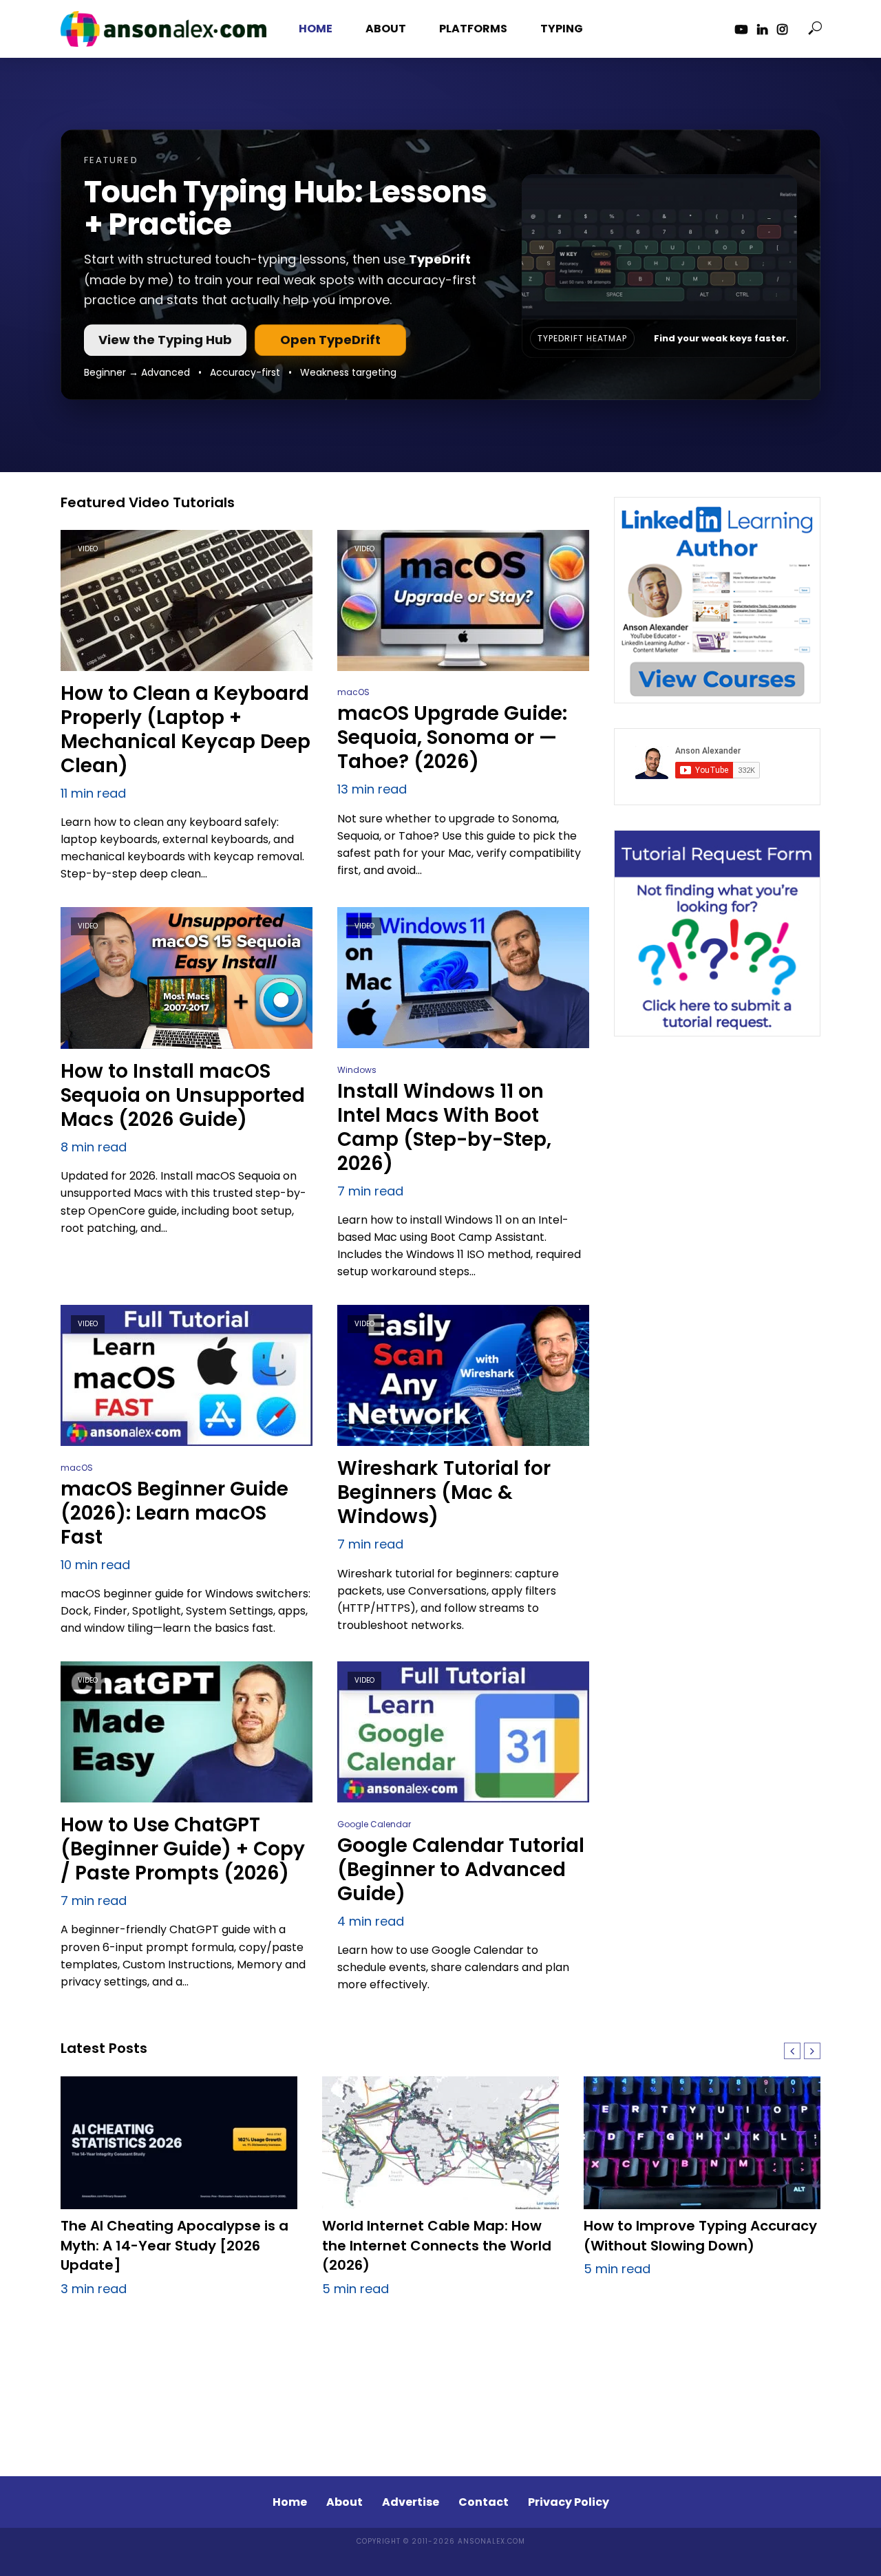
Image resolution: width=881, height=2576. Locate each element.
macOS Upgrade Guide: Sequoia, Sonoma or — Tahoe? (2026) (452, 737)
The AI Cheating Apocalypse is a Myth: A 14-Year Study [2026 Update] (174, 2245)
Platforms (473, 28)
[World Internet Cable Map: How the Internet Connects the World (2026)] (440, 2142)
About (385, 28)
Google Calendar (374, 1824)
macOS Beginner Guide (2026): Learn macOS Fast (174, 1513)
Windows (356, 1070)
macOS (353, 692)
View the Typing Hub (165, 339)
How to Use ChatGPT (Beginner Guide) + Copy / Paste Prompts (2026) (183, 1849)
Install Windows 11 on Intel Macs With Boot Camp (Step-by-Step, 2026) (444, 1127)
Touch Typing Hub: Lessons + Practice (285, 208)
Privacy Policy (568, 2502)
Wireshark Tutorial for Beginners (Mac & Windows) (444, 1492)
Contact (483, 2502)
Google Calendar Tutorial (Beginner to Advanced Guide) (460, 1869)
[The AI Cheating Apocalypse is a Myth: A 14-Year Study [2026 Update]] (179, 2142)
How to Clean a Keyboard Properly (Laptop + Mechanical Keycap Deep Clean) (185, 729)
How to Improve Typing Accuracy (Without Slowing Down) (700, 2235)
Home (315, 28)
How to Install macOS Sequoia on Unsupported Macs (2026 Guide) (183, 1095)
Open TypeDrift (330, 339)
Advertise (410, 2502)
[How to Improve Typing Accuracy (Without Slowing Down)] (702, 2142)
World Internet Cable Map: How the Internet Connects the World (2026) (436, 2245)
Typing (561, 28)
= = =
* The task: Copy exactly the line that contains "How to Install" and every line after it through the end of the entries, with nothing added.

* Exercise response:
How to Install macOS Sequoia on Unsupported Macs (2026 Guide) (183, 1095)
Open TypeDrift (330, 339)
Advertise (410, 2502)
[How to Improve Typing Accuracy (Without Slowing Down)] (702, 2142)
World Internet Cable Map: How the Internet Connects the World (2026) (436, 2245)
Typing (561, 28)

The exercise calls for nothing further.